What is expected: For this exercise, output exactly and only the lines running from the one with "Viewport: 1348px width, 896px height." through the final line of the data below, without pictures.

= = = = = = =

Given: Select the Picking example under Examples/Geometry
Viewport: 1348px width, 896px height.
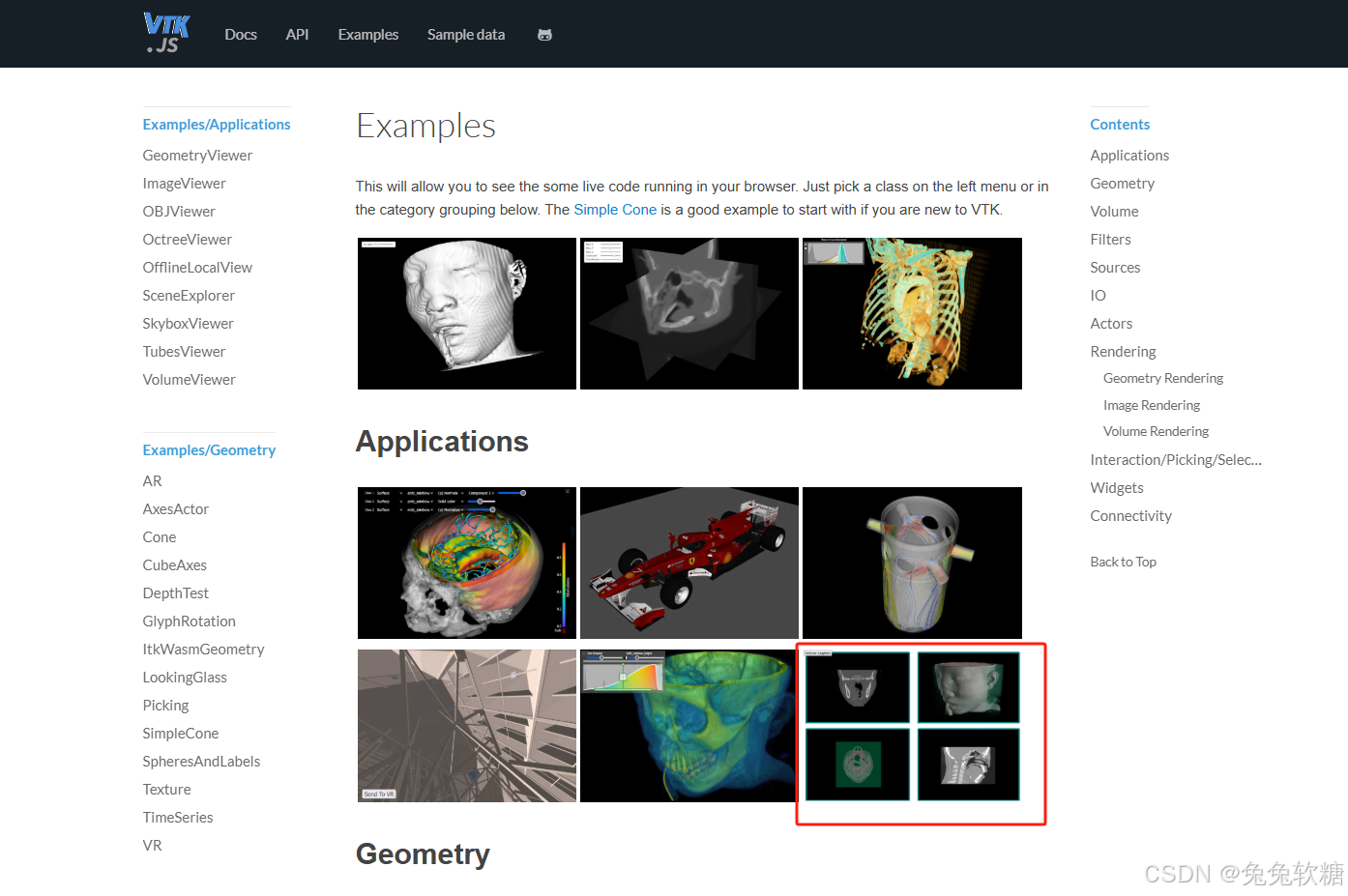Looking at the screenshot, I should point(165,705).
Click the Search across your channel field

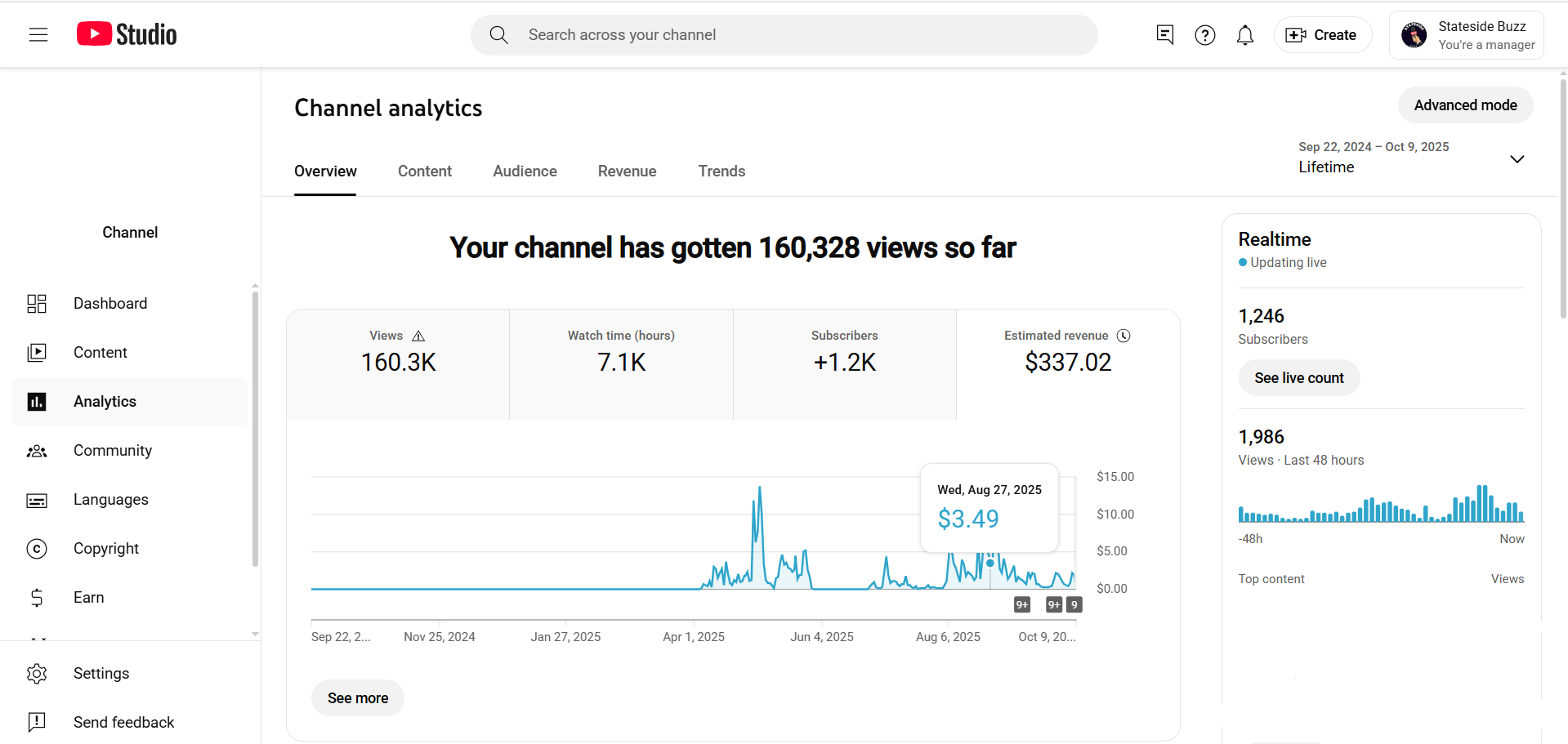(784, 35)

= = = = = = =

Exercise answer:
Viewport: 1348px width, 896px height.
Looking at the screenshot, I should point(165,705).
Click the Search across your channel field

(784, 35)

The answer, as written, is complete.